_BRIEF_
Of all the lines below, return only those starting with the line holding "一戸建て (132, 2477)" and going on through the line holding "FAQs (80, 1468)", exactly as written.

_DATA SHOWN_
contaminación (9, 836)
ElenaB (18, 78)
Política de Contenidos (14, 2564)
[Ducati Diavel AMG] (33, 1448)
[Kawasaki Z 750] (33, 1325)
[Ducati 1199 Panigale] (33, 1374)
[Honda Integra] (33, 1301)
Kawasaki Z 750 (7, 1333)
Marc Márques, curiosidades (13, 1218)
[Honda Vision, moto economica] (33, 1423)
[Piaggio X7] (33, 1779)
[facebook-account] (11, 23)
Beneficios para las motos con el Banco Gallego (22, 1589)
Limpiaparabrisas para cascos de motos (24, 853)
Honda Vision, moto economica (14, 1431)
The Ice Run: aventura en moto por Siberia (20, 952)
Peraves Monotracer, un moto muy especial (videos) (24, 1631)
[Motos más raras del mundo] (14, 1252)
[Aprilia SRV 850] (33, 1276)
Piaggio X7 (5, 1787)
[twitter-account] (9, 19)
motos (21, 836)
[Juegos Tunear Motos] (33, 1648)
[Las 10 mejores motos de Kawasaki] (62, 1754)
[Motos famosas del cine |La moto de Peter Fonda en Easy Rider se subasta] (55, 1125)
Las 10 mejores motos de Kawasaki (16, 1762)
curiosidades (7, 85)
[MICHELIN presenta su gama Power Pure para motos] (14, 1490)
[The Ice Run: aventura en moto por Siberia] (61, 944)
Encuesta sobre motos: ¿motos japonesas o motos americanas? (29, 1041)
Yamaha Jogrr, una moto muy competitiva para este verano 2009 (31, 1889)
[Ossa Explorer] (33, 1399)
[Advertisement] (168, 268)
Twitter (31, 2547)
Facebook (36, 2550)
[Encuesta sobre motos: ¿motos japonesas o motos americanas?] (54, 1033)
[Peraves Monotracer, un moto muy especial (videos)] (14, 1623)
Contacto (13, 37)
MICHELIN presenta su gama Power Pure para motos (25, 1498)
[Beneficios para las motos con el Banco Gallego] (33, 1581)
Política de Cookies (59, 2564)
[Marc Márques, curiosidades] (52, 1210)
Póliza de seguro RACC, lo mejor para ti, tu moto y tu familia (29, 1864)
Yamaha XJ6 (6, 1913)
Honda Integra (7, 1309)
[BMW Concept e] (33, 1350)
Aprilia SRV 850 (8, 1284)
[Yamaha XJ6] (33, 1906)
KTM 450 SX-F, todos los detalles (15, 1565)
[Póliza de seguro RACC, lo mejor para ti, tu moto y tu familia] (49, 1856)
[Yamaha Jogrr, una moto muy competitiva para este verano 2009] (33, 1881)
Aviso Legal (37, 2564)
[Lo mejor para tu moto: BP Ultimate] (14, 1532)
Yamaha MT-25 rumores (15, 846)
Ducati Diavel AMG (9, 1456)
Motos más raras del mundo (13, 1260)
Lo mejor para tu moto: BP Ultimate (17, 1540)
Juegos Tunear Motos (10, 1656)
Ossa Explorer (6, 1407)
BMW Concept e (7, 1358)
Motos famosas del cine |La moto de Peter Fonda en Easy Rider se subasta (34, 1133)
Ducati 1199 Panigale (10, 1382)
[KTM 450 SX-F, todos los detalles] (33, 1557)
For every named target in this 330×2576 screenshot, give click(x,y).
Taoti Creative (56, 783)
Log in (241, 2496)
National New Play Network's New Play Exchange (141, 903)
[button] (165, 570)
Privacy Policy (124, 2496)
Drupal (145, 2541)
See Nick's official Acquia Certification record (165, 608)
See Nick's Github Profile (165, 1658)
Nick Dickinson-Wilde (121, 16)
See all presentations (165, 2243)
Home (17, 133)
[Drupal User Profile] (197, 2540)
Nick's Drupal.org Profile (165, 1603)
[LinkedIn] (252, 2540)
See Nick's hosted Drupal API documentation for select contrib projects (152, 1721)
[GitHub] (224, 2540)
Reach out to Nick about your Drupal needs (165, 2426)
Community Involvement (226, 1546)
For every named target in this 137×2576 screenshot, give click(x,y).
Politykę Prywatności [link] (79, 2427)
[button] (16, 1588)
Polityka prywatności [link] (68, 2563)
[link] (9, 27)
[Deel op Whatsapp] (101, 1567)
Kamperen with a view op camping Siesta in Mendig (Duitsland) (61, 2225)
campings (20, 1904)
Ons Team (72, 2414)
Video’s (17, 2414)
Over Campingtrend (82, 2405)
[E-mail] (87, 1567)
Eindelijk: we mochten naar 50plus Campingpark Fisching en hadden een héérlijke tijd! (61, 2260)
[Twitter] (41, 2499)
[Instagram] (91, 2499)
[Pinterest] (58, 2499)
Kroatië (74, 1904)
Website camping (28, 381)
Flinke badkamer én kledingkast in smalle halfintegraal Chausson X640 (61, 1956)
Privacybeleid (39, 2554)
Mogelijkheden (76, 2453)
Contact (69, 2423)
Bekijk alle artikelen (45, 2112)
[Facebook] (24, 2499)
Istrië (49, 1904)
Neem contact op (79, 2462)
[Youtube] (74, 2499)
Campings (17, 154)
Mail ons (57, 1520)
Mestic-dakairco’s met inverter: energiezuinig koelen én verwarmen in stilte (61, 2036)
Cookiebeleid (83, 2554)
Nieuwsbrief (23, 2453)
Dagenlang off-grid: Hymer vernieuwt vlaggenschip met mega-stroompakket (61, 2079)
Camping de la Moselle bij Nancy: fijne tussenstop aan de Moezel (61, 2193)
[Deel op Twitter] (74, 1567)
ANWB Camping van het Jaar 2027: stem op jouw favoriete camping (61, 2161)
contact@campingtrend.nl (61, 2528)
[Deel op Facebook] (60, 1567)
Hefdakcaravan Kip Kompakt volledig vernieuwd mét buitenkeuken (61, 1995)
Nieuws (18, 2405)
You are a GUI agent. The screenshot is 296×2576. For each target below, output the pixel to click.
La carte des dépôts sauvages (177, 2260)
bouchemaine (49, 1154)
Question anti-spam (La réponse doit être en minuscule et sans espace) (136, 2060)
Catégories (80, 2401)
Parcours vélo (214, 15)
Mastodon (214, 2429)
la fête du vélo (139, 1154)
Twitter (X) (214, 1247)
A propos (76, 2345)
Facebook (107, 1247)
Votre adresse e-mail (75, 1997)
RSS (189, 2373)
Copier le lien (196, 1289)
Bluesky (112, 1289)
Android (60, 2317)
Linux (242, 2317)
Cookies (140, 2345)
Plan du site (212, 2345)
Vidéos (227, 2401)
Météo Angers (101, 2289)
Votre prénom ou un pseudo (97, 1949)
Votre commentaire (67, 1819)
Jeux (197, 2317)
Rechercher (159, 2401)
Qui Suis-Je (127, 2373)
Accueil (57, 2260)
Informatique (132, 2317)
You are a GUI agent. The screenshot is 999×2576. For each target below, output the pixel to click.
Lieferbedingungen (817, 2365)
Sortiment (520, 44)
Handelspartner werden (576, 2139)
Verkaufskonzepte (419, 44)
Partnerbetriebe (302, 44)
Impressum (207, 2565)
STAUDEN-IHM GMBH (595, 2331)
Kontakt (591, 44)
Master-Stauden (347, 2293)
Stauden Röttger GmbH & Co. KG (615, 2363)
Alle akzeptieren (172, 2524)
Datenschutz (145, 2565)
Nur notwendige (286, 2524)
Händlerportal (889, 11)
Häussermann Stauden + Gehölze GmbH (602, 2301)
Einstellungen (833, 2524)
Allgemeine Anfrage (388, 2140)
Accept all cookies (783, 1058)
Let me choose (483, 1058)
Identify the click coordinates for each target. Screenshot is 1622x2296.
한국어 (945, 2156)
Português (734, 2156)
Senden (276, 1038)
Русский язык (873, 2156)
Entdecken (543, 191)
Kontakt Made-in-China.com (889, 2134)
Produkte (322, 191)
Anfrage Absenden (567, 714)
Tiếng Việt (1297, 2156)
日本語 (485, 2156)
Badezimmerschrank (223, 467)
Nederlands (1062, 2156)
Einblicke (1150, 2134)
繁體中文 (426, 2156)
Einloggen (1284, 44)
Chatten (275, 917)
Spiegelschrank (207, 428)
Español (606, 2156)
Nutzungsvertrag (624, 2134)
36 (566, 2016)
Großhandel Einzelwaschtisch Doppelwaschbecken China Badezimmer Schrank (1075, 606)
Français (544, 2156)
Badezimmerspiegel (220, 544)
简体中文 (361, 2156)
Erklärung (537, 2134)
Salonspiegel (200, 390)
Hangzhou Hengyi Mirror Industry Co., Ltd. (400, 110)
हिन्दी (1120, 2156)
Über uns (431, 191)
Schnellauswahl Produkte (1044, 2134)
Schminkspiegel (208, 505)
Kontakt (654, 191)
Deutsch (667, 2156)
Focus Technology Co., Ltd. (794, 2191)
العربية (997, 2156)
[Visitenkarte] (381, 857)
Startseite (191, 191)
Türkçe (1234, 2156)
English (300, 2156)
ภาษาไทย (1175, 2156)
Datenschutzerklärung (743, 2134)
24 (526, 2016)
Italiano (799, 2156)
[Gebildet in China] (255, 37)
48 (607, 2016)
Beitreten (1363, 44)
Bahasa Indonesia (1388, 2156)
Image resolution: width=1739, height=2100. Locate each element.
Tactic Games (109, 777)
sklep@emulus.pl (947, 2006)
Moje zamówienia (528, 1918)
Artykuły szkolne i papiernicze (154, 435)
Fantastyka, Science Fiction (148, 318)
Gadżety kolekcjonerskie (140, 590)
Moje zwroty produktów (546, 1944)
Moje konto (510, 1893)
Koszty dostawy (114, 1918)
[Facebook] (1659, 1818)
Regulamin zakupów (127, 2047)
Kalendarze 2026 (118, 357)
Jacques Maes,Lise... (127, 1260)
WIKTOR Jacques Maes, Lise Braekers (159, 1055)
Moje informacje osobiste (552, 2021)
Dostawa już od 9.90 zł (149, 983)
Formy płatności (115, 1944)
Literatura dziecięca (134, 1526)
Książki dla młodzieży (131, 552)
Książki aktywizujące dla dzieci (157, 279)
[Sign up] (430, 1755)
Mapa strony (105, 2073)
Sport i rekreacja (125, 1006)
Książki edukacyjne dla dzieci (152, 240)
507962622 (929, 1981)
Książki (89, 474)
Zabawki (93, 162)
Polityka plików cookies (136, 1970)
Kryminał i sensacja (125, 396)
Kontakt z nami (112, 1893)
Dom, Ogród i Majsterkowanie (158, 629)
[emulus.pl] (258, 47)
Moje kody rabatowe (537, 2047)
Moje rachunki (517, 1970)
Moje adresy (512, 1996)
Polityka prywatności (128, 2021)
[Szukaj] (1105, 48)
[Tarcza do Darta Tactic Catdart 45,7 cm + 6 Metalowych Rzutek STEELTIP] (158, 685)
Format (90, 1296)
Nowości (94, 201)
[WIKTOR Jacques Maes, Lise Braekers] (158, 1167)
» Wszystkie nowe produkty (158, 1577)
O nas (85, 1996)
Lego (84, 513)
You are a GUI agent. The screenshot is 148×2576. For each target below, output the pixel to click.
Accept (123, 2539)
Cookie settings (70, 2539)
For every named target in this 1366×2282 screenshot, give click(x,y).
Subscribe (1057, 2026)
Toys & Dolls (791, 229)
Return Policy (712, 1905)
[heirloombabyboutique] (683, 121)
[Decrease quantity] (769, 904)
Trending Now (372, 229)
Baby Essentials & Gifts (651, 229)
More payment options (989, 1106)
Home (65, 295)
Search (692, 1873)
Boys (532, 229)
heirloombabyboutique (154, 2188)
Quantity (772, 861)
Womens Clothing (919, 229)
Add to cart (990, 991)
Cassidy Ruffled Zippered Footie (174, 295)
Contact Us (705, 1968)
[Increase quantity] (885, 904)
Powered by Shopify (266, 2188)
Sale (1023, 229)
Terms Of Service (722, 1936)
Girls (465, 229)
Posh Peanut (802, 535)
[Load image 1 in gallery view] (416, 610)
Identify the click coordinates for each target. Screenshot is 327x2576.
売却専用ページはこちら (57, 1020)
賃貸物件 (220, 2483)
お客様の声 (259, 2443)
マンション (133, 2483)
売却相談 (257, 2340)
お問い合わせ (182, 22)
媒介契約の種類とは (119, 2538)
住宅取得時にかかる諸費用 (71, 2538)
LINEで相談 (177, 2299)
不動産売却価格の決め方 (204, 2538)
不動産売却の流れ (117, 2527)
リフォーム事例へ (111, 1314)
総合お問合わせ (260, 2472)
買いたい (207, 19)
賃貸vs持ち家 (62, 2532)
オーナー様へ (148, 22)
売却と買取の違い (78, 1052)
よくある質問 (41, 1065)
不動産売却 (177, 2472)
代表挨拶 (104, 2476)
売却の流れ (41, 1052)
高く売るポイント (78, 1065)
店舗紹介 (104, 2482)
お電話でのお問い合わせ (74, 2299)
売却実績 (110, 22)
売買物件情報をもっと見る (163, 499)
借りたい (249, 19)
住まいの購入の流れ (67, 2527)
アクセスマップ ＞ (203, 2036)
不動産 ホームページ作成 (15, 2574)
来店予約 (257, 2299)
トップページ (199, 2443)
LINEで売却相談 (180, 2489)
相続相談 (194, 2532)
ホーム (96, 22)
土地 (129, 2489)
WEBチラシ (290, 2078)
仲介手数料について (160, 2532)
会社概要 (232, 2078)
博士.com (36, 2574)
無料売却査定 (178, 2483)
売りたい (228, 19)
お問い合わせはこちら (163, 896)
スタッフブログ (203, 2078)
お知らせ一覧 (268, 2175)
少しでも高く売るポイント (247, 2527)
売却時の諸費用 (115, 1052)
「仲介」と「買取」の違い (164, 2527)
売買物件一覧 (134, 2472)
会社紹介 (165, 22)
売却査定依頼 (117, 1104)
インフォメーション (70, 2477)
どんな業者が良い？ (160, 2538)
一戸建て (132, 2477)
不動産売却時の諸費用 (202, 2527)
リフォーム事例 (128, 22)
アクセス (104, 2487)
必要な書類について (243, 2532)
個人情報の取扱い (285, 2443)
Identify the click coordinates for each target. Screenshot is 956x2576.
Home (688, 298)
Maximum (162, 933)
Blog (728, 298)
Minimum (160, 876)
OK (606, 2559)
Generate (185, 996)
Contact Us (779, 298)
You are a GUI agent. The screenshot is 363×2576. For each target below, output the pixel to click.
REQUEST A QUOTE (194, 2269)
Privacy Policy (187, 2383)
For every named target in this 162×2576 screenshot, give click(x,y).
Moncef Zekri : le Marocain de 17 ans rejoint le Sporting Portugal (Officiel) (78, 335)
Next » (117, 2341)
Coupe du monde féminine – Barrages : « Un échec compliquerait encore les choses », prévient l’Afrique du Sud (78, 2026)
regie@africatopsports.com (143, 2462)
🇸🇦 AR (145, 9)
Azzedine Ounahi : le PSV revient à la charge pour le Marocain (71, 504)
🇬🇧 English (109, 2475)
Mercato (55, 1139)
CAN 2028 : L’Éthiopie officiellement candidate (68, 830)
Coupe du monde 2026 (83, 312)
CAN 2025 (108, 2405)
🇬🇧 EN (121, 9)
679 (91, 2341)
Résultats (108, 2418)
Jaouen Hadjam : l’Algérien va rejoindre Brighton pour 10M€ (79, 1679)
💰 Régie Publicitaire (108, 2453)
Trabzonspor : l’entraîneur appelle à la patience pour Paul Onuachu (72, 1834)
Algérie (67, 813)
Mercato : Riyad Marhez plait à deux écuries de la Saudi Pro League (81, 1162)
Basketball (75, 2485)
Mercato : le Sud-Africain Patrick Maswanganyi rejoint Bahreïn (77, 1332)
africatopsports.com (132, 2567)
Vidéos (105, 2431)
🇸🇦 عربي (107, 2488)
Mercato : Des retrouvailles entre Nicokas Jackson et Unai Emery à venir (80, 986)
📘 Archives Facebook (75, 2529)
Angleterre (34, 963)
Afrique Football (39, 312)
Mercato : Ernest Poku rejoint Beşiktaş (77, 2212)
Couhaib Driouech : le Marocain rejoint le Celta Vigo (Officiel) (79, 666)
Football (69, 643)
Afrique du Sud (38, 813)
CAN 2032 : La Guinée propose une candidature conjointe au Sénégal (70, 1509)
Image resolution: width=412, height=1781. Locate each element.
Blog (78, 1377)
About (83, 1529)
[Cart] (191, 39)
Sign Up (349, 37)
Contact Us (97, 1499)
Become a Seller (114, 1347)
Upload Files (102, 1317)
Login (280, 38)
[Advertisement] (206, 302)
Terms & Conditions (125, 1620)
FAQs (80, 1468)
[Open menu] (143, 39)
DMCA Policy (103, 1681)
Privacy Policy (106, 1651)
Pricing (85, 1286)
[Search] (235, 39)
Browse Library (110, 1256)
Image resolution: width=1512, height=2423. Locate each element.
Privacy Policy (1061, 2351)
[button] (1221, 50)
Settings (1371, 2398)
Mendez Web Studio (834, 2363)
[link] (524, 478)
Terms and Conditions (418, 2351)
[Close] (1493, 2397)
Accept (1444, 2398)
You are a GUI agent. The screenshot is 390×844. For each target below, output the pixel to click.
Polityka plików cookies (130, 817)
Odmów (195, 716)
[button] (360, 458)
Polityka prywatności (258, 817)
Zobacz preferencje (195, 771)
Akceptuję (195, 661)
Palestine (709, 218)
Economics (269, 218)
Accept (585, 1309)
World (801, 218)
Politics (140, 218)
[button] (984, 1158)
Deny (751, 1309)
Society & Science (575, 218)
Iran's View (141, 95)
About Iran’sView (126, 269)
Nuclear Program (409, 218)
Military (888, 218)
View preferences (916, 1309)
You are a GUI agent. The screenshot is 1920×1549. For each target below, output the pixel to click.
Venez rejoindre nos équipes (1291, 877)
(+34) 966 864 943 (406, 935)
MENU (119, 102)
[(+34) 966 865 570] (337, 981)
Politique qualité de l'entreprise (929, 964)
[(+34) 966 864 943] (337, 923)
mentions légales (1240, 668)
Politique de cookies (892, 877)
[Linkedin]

_TASK SOLUTION_
一戸建て (132, 2477)
不動産売却時の諸費用 (202, 2527)
リフォーム事例 (128, 22)
アクセス (104, 2487)
必要な書類について (243, 2532)
個人情報の取扱い (285, 2443)
Identify the click coordinates for each target. Screenshot is 956x2576.
Home (688, 298)
Maximum (162, 933)
Blog (728, 298)
Minimum (160, 876)
OK (606, 2559)
Generate (185, 996)
Contact Us (779, 298)
You are a GUI agent. The screenshot is 363×2576. For each target below, output the pixel to click.
REQUEST A QUOTE (194, 2269)
Privacy Policy (187, 2383)
For every named target in this 162×2576 screenshot, give click(x,y).
Moncef Zekri : le Marocain de 17 ans rejoint le Sporting Portugal (Officiel) (78, 335)
Next » (117, 2341)
Coupe du monde féminine – Barrages : « Un échec compliquerait encore les choses », prévient l’Afrique du Sud (78, 2026)
regie@africatopsports.com (143, 2462)
🇸🇦 AR (145, 9)
Azzedine Ounahi : le PSV revient à la charge pour le Marocain (71, 504)
🇬🇧 English (109, 2475)
Mercato (55, 1139)
CAN 2028 : L’Éthiopie officiellement candidate (68, 830)
Coupe du monde 2026 (83, 312)
CAN 2025 (108, 2405)
🇬🇧 EN (121, 9)
679 (91, 2341)
Résultats (108, 2418)
Jaouen Hadjam : l’Algérien va rejoindre Brighton pour 10M€ (79, 1679)
💰 Régie Publicitaire (108, 2453)
Trabzonspor : l’entraîneur appelle à la patience pour Paul Onuachu (72, 1834)
Algérie (67, 813)
Mercato : Riyad Marhez plait à deux écuries de la Saudi Pro League (81, 1162)
Basketball (75, 2485)
Mercato : le Sud-Africain Patrick Maswanganyi rejoint Bahreïn (77, 1332)
africatopsports.com (132, 2567)
Vidéos (105, 2431)
🇸🇦 عربي (107, 2488)
Mercato : Des retrouvailles entre Nicokas Jackson et Unai Emery à venir (80, 986)
📘 Archives Facebook (75, 2529)
Angleterre (34, 963)
Afrique Football (39, 312)
Mercato : Ernest Poku rejoint Beşiktaş (77, 2212)
Couhaib Driouech : le Marocain rejoint le Celta Vigo (Officiel) (79, 666)
Football (69, 643)
Afrique du Sud (38, 813)
CAN 2032 : La Guinée propose une candidature conjointe au Sénégal (70, 1509)
Image resolution: width=412, height=1781. Locate each element.
Blog (78, 1377)
About (83, 1529)
[Cart] (191, 39)
Sign Up (349, 37)
Contact Us (97, 1499)
Become a Seller (114, 1347)
Upload Files (102, 1317)
Login (280, 38)
[Advertisement] (206, 302)
Terms & Conditions (125, 1620)
FAQs (80, 1468)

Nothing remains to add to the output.